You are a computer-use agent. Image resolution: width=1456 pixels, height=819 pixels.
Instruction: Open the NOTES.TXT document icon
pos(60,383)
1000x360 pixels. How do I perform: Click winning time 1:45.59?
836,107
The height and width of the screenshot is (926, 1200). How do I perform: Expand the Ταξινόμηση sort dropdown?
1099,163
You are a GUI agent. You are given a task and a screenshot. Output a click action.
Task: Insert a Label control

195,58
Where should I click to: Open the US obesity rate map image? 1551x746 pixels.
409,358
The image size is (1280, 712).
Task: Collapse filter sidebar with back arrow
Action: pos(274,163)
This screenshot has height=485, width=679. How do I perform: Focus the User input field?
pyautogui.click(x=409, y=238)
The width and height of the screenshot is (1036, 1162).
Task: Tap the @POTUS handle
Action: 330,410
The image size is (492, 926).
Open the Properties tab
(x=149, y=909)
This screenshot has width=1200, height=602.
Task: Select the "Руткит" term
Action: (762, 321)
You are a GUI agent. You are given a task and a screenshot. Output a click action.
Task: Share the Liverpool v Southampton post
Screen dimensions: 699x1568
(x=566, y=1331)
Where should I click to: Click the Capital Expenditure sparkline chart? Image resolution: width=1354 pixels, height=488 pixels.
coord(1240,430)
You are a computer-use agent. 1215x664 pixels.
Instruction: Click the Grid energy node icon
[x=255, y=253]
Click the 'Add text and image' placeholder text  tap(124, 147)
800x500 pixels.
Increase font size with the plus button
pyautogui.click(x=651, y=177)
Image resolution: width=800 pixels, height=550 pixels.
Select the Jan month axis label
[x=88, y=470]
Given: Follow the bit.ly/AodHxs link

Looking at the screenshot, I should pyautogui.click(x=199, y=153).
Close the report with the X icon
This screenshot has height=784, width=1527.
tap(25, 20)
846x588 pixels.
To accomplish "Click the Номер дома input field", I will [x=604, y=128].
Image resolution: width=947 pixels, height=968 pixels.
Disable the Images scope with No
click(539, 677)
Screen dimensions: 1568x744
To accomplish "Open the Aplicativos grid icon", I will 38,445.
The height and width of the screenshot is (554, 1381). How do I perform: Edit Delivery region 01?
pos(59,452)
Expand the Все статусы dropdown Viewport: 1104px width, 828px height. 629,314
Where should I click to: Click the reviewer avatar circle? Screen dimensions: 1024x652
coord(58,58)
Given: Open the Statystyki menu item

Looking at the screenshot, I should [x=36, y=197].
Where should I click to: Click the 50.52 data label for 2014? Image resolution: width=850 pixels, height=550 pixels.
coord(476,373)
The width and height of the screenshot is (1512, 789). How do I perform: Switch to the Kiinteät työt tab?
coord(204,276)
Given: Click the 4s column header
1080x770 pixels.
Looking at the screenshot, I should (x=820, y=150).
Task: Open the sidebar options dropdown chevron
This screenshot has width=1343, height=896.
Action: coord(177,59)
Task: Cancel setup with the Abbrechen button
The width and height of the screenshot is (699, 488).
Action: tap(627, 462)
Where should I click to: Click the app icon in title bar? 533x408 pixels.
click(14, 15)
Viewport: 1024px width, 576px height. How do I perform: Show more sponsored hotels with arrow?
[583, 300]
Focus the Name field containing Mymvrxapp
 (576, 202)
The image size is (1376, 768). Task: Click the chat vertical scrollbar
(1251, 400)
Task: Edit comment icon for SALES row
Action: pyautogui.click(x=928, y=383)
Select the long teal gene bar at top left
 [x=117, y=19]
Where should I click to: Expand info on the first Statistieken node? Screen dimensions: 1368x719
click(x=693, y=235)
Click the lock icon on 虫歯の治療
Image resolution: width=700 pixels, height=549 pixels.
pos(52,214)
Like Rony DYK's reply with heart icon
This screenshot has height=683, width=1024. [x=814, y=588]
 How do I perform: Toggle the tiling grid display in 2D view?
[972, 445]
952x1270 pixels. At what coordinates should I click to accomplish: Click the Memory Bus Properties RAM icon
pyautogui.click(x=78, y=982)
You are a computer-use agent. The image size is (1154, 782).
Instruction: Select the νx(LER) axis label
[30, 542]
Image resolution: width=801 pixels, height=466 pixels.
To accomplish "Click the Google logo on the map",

* _Exercise requirements_
Every line of the listing above is to be written out again exactly.

* _Answer for the task_
You are a computer-use agent. Image resolution: width=1456 pixels, height=819 pixels.
Instruction: Open the NOTES.TXT document icon
pos(60,383)
1000x360 pixels. How do I perform: Click winning time 1:45.59?
836,107
The height and width of the screenshot is (926, 1200). How do I perform: Expand the Ταξινόμηση sort dropdown?
1099,163
You are a GUI agent. You are given a task and a screenshot. Output a click action.
Task: Insert a Label control

195,58
Where should I click to: Open the US obesity rate map image? 1551x746 pixels.
409,358
The image size is (1280, 712).
Task: Collapse filter sidebar with back arrow
Action: pos(274,163)
This screenshot has height=485, width=679. How do I perform: Focus the User input field?
pyautogui.click(x=409, y=238)
The width and height of the screenshot is (1036, 1162).
Task: Tap the @POTUS handle
Action: 330,410
The image size is (492, 926).
Open the Properties tab
(x=149, y=909)
This screenshot has width=1200, height=602.
Task: Select the "Руткит" term
Action: (762, 321)
You are a GUI agent. You are given a task and a screenshot. Output a click action.
Task: Share the Liverpool v Southampton post
Screen dimensions: 699x1568
(x=566, y=1331)
Where should I click to: Click the Capital Expenditure sparkline chart? Image resolution: width=1354 pixels, height=488 pixels.
coord(1240,430)
You are a computer-use agent. 1215x664 pixels.
Instruction: Click the Grid energy node icon
[x=255, y=253]
Click the 'Add text and image' placeholder text  tap(124, 147)
800x500 pixels.
Increase font size with the plus button
pyautogui.click(x=651, y=177)
Image resolution: width=800 pixels, height=550 pixels.
Select the Jan month axis label
[x=88, y=470]
Given: Follow the bit.ly/AodHxs link

Looking at the screenshot, I should pyautogui.click(x=199, y=153).
Close the report with the X icon
This screenshot has height=784, width=1527.
tap(25, 20)
846x588 pixels.
To accomplish "Click the Номер дома input field", I will [x=604, y=128].
Image resolution: width=947 pixels, height=968 pixels.
Disable the Images scope with No
click(539, 677)
Screen dimensions: 1568x744
To accomplish "Open the Aplicativos grid icon", I will 38,445.
The height and width of the screenshot is (554, 1381). How do I perform: Edit Delivery region 01?
pos(59,452)
Expand the Все статусы dropdown Viewport: 1104px width, 828px height. 629,314
Where should I click to: Click the reviewer avatar circle? Screen dimensions: 1024x652
coord(58,58)
Given: Open the Statystyki menu item

Looking at the screenshot, I should [x=36, y=197].
Where should I click to: Click the 50.52 data label for 2014? Image resolution: width=850 pixels, height=550 pixels.
coord(476,373)
The width and height of the screenshot is (1512, 789). How do I perform: Switch to the Kiinteät työt tab?
coord(204,276)
Given: Click the 4s column header
1080x770 pixels.
Looking at the screenshot, I should (x=820, y=150).
Task: Open the sidebar options dropdown chevron
This screenshot has width=1343, height=896.
Action: coord(177,59)
Task: Cancel setup with the Abbrechen button
The width and height of the screenshot is (699, 488).
Action: tap(627, 462)
Where should I click to: Click the app icon in title bar? 533x408 pixels.
click(14, 15)
Viewport: 1024px width, 576px height. How do I perform: Show more sponsored hotels with arrow?
[583, 300]
Focus the Name field containing Mymvrxapp
 (576, 202)
The image size is (1376, 768). Task: Click the chat vertical scrollbar
(1251, 400)
Task: Edit comment icon for SALES row
Action: pyautogui.click(x=928, y=383)
Select the long teal gene bar at top left
 [x=117, y=19]
Where should I click to: Expand info on the first Statistieken node? Screen dimensions: 1368x719
click(x=693, y=235)
Click the lock icon on 虫歯の治療
Image resolution: width=700 pixels, height=549 pixels.
pos(52,214)
Like Rony DYK's reply with heart icon
This screenshot has height=683, width=1024. [x=814, y=588]
 How do I perform: Toggle the tiling grid display in 2D view?
[972, 445]
952x1270 pixels. At what coordinates should I click to accomplish: Click the Memory Bus Properties RAM icon
pyautogui.click(x=78, y=982)
You are a computer-use agent. The image size is (1154, 782).
Instruction: Select the νx(LER) axis label
[30, 542]
Image resolution: width=801 pixels, height=466 pixels.
To accomplish "Click the Google logo on the map",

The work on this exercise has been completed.